Quick Question: How Can I Keep my MTB Drivetrain From Becoming a Gummy Mess?

The type of lube you choose, and how you apply it, can limit the amount of gunk that accumulates in the drivetrain.
Ten Microshift-y gears, with 11-48 relatively clean teeth. Stay tuned for a full review on this drivetrain in the near future.

With this Quick Question series we will present fast fixes and collect comments from seasoned riders around specific D.I.Y. mountain bike repairs. While much of this trailside triage is covered in our repair articles and videos, this is a space for longtime riders and readers in the Singletracks community to share their knowledge. Please type your related experiences and advice in the comments below. Do you have a quick question? 🤔 Email [email protected].

Today’s MTB maintenance and repair query comes from a reader based in Connecticut: “What oil can I use to limit the gritty and gummy mess on my jockey wheels. I’m using a stiff toothbrush to clean them after 10 miles on CT dirt. Went through a chain and cassette in only nine months so I want to extend the life of this new drivetrain.”

This one might be a little more region-specific than others, so we would love it if readers can add some favorite chain lubes and drivetrain cleaning strategies in the comments below. I will take a first pass at the answer.

For starters, I really feel for this rider. I spent many years riding in the Pacific Northwest through sideways rain, lubing my chain after every pedal just to keep the noise down a little. I definitely wasn’t washing the drivetrain every ten miles, and my bike rarely shifted properly as a result. I now live in a dry climate, and drivetrain issues typically come from smashing against rocks far before any components are exhausted.

The number one thing I eventually learned in the name of drivetrain-health in the PNW was that using a lot of heavy “wet-weather” lube only made things worse. A friendly bike mechanic taught me that if I use a lighter-weight (aka dry-conditions) lube all of the time it will lead to less crap collected on the drivetrain on a given ride. The light oil may wash out faster on soggy shreds, but a noisy drivetrain is potentially better than one that’s full of grit — sanding itself into obsolescence. Of course, some puddles can be too deep for thin oils, and sometimes heavy oil is the only way, but whenever possible I now reach for the lightest option I can get.

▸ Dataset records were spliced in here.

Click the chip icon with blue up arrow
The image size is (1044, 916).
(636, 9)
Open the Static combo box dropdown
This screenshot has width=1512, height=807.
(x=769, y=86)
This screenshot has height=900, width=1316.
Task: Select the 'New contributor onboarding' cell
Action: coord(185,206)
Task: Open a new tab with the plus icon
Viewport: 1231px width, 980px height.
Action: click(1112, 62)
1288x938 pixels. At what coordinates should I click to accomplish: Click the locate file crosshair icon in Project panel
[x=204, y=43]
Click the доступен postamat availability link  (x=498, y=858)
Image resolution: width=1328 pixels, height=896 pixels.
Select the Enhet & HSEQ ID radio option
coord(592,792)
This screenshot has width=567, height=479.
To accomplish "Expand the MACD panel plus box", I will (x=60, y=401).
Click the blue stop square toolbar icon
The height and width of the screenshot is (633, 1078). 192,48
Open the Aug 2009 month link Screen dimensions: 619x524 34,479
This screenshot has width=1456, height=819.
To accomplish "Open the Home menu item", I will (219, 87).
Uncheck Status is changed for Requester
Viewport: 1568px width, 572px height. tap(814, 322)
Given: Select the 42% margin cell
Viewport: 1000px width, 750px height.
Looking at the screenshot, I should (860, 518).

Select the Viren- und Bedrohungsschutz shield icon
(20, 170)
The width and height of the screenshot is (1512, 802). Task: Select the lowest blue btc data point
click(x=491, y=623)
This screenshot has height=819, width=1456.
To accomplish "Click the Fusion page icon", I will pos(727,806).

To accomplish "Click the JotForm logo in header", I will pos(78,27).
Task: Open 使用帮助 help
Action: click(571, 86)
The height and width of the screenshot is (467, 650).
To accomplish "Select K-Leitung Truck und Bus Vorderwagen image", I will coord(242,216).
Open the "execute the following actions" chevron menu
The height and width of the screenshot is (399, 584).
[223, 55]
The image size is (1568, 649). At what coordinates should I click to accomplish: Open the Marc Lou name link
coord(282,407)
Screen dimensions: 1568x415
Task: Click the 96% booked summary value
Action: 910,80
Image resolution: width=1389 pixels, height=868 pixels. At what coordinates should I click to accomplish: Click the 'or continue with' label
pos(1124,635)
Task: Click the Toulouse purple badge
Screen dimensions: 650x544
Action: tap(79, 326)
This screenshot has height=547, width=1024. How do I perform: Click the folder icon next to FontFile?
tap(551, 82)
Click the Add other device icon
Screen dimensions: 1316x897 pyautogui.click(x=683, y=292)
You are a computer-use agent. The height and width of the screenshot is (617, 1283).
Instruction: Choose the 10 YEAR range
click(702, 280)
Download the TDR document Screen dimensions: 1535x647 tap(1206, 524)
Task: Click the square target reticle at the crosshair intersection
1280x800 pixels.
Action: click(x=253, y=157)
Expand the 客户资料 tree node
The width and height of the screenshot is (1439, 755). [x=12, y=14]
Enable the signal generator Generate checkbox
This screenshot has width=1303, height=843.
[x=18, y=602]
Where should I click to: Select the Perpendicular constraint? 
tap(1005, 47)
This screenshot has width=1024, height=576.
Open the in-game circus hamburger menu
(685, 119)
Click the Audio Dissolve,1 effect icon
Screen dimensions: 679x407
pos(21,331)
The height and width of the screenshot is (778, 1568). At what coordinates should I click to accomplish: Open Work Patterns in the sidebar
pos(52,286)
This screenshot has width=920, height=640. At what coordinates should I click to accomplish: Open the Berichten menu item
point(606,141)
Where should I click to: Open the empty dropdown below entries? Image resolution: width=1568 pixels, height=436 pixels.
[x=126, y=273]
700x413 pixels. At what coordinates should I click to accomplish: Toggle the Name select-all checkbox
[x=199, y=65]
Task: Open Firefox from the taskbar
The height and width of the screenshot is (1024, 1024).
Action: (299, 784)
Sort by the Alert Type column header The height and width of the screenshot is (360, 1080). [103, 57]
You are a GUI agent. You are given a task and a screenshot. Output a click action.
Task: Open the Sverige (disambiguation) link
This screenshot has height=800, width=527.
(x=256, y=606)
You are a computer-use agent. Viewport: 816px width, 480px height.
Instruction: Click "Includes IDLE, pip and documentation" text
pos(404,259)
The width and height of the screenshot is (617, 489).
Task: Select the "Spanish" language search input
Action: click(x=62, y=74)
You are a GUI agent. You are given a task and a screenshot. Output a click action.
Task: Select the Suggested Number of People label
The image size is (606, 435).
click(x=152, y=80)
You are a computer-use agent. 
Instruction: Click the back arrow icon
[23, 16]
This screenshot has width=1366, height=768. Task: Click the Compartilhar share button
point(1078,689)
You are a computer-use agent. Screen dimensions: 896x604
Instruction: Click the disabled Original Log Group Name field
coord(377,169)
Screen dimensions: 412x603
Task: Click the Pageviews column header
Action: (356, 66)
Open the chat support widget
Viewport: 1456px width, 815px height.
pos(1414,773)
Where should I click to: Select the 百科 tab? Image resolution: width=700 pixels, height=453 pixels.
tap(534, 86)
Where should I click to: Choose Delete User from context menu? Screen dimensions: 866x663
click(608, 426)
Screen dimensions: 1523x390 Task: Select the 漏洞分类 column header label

Since that lightweight lube doesn’t collect as much of the trail, there is less to clean after the ride. It sounds like the soil where this reader lives can be quite tenacious, so frequent drivetrain scrubs are necessary. After a thorough cleaning, where the former oil and soil are removed from the cranks, cogs, and pulleys, the next step is to apply lube to both sides of the chainplates. The chain only needs oil between the plates and rollers where it moves, and all of the excess oil should be wiped off. Anything left on the outside of the plates only serves to collect trail detritus which creates that gummy goodness we all want to avoid.

Now, riding through the mild Mediterranean climate, I wait until my drivetrain audibly asks for oil before applying any. At the first sound of dry metal, I give it a quick cleaning and a little lube.